Cette annonce surprise, qui transforme en profondeur le rapport de force en Syrie, où la Russie est à la manoeuvre, a été faite dans une certaine confusion, renforçant l’image d’un président isolé sur ce dossier au sein de son administration.
Quelque 2.000 soldats américains sont actuellement déployés dans le nord de la Syrie, essentiellement des forces spéciales présentes pour combattre le groupe Etat islamique et entraîner les forces locales dans les zones reprises aux jihadistes.
Ces derniers mois, de hauts responsables militaires américains ont multiplié les mises en garde contre un retrait précipité qui laisserait la voie libre en Syrie aux alliés du régime de Bachar al-Assad, à savoir la Russie, grande rivale des Etats-Unis, et l’Iran, véritable bête noire de l’administration Trump.
« Nous avons gagné contre le groupe EI, il est temps de rentrer », a lancé le locataire de la Maison Blanche dans une courte vidéo postée sur son compte Twitter. « Nos garçons, nos jeunes femmes, nos hommes, ils rentrent tous, et ils rentrent tous maintenant ».
Quel est le calendrier exact de redéploiement? Toute la journée, la Maison Blanche et le Pentagone se sont renvoyés la balle, sans fournir la moindre date.

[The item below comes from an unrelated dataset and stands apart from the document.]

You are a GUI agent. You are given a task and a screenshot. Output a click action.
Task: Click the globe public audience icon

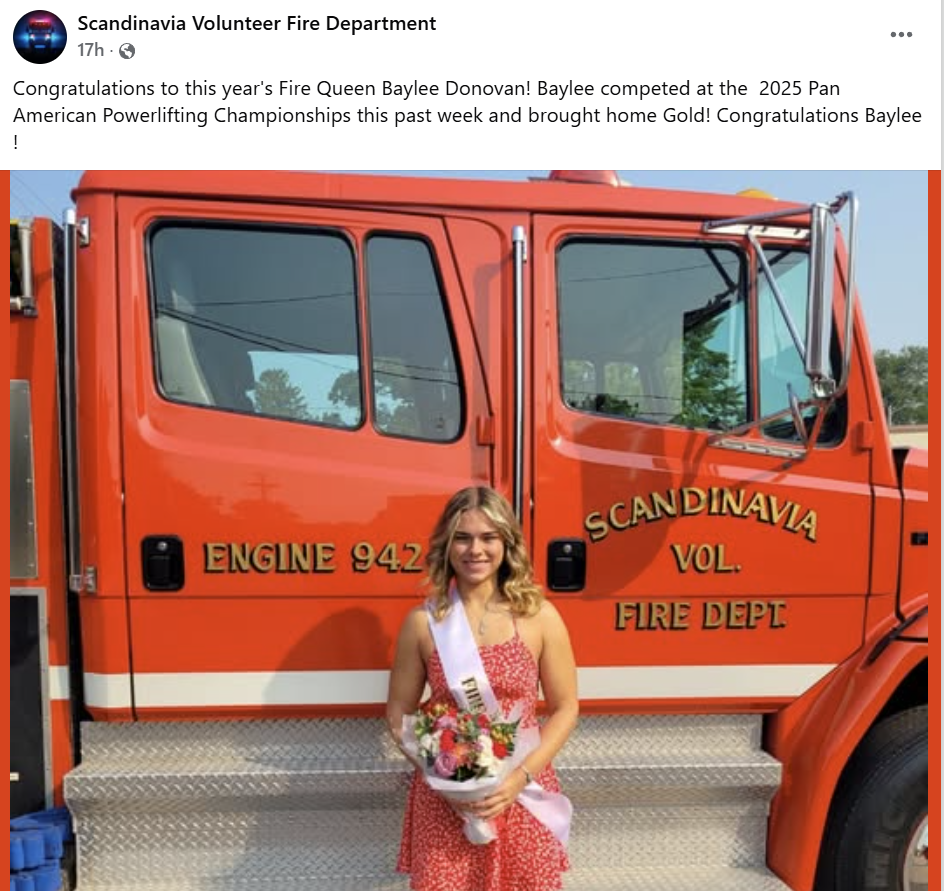(x=127, y=51)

« C’est un retrait total » qui interviendra aussi rapidement que possible, a simplement indiqué à l’AFP un responsable américain sous couvert d’anonymat.
Aucune information n’a été communiquée concernant l’impact de cette décision sur la campagne de frappes aériennes menées en Syrie depuis fin 2014.
– « Trahison » pour les Kurdes –
Cette annonce pourrait placer dans une situation très difficile la milice kurde YPG, qui se bat avec l’appui de Washington contre les jihadistes du groupe EI dans le nord de la Syrie. Le président turc Recep Tayyip Erdogan a une nouvelle fois menacé lundi de « se débarrasser » de cette milice si son parrain américain ne la contraignait pas à s’en retirer.
Ankara considère cette dernière comme une organisation « terroriste » liée au Parti des travailleurs du Kurdistan (PKK), qui livre une sanglante guérilla sur le sol turc depuis 1984.
Pour Rafee Ismail, commerçant dans la ville kurde de Qamishli (nord-est de la Syrie), le retrait américain est « une trahison des principes humanitaires ». Elle est « en contradiction frontale avec les engagements de Washington (…) de protéger le peuple kurde qui a tant sacrifié pour lutter contre le terrorisme ».
Le Premier ministre israélien Benjamin Netanyahu a déclaré qu’Israël, informé par avance par les Etats-Unis, allait étudier les retombées d’un retrait américain de Syrie mais « saurait se défendre » contre les éventuelles menaces venues de chez son voisin.
Israël a mené des dizaines de frappes en Syrie depuis le déclenchement de la guerre dans ce pays en 2011, contre des positions du Hezbollah et des intérêts iraniens mais aussi contre des convois d’armes destinés, selon l’Etat hébreu, au mouvement libanais.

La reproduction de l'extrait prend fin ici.